=== Directions ===
Keep to one stretch of the data below, the lines from the one with "The height and width of the screenshot is (699, 989)." up to and including the one with "Select the 代理 tree item", and return that stretch exactly.

=== Available data ===
===============

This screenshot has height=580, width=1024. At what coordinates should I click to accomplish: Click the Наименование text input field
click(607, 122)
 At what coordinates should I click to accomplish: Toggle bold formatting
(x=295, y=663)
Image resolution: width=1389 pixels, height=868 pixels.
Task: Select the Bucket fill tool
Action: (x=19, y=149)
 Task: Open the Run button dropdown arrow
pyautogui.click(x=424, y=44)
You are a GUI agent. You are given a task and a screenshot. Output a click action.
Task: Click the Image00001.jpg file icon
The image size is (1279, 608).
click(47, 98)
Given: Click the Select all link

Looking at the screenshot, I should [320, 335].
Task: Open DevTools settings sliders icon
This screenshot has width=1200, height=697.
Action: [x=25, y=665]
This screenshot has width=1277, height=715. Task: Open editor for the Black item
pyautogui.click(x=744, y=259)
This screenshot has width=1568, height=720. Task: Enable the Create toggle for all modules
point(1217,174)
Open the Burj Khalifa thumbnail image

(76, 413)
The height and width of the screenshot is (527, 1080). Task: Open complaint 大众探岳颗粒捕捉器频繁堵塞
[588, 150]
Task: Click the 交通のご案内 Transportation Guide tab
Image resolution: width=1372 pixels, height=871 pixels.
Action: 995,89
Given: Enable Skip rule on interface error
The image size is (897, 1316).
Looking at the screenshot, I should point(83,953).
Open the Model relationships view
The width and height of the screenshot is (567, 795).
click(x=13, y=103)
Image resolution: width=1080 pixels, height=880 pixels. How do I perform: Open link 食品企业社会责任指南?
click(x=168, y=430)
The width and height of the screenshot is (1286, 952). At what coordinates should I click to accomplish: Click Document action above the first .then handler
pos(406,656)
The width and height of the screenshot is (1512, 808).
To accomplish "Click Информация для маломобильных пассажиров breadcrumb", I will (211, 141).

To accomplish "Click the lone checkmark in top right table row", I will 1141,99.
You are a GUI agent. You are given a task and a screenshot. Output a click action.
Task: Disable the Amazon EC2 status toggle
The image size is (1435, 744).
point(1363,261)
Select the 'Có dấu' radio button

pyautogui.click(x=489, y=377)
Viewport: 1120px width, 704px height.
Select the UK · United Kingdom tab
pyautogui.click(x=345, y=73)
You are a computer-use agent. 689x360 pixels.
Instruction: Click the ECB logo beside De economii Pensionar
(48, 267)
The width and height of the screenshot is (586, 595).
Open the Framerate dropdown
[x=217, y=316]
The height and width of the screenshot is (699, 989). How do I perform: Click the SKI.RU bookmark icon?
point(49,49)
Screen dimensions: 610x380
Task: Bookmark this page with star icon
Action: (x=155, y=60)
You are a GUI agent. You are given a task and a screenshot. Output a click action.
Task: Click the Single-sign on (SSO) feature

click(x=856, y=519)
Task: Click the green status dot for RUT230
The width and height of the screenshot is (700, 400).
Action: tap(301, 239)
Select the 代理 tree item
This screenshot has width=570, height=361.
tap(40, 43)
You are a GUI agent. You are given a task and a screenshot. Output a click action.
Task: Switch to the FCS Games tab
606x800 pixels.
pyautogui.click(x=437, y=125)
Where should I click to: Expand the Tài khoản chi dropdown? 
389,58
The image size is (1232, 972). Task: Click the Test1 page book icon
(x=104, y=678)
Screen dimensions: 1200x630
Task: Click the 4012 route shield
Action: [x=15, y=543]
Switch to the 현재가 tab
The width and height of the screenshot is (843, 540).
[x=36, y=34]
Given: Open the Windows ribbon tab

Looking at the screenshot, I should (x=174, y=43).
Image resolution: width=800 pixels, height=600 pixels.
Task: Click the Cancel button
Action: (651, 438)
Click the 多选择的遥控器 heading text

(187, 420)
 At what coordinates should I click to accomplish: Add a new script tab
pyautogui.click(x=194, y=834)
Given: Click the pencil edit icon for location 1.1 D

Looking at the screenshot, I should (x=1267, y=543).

===============

=== Reply ===
The height and width of the screenshot is (699, 989). How do I perform: Click the SKI.RU bookmark icon?
point(49,49)
Screen dimensions: 610x380
Task: Bookmark this page with star icon
Action: (x=155, y=60)
You are a GUI agent. You are given a task and a screenshot. Output a click action.
Task: Click the Single-sign on (SSO) feature

click(x=856, y=519)
Task: Click the green status dot for RUT230
The width and height of the screenshot is (700, 400).
Action: tap(301, 239)
Select the 代理 tree item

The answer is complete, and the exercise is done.